SMRs and AMRs

Saturday, May 19, 2007

'Sicko' stars thank Moore for Cuba trip

By Jocelyn Noveck, Associated Press
from USA Today

NEW YORK — It could have been a college reunion: hugs, tears, laughter, photos, and a big friendly guy in shorts and sneakers organizing it all. But the guy in shorts was Michael Moore, whose new documentary, Sicko, takes aim at the U.S. health care industry with the same fury — laced with humor, of course, and plenty of statistics — that he directed at the Bush administration in his hit Fahrenheit 9/11.

And the people who'd flown in for this intimate first screening, a day after the film had been shipped to the Cannes Film Festival, included grateful Sept. 11 "first responders," suffering lung problems or other ailments from their days at ground zero. In the film, Moore takes them to Cuba and tries to get them treated at the U.S. base at Guantanamo Bay — where, he contends, terror suspects were getting better medical care than the heroes of 9/11.

The Cuba trip actually accounts for just a small part of Sicko, which aims its wrath at private insurance and pharmaceutical companies and HMOs, while praising socialized medicine in countries like France and Britain. Moore fills it with stories like that of a woman whose ambulance ride after a car crash wasn't covered — because it wasn't "pre-approved."

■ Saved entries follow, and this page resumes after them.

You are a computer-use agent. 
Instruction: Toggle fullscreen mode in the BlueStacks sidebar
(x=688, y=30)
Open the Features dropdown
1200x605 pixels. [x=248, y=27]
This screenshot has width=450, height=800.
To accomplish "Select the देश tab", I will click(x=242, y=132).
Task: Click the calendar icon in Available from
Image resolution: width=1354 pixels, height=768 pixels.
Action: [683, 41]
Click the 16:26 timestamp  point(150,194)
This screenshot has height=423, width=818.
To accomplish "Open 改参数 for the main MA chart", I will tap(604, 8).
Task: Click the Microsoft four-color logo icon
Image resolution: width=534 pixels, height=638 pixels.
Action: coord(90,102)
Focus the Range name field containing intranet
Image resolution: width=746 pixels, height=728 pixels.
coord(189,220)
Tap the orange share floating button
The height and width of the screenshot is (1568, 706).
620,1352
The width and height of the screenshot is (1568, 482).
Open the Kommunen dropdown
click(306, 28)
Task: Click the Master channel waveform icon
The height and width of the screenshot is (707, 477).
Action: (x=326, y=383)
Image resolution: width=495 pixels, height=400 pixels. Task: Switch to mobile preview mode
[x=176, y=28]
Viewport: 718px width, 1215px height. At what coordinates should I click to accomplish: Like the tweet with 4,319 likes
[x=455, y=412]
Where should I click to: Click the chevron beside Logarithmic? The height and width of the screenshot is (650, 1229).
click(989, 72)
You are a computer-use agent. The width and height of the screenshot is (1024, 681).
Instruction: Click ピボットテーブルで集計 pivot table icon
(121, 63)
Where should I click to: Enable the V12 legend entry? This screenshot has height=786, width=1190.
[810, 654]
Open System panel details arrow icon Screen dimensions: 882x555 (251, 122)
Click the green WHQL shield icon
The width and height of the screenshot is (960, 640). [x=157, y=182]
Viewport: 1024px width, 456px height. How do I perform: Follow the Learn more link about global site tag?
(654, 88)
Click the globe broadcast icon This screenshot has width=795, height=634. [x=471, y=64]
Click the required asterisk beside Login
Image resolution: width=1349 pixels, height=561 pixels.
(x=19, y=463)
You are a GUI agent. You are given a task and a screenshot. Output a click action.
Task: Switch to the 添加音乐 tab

But Cuba has loomed large in the flurry of prerelease publicity. That's because the director, an unabashed critic of President Bush, is being investigated by the Treasury Department for possibly violating the U.S. trade embargo by traveling to the island nation. Moore has fired back with an open letter accusing the administration of "abusing the federal government for raw, crass political purposes."